§ **Directions for this task**: Print, unchanged, the line containing "Image resolution: width=1036" along with all lines that follow it to the end of the listing.
----- Material shown -----
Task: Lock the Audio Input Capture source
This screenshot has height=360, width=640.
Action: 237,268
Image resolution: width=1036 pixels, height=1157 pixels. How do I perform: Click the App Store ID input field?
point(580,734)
-----
§ **Reply to the exercise**:
Image resolution: width=1036 pixels, height=1157 pixels. How do I perform: Click the App Store ID input field?
point(580,734)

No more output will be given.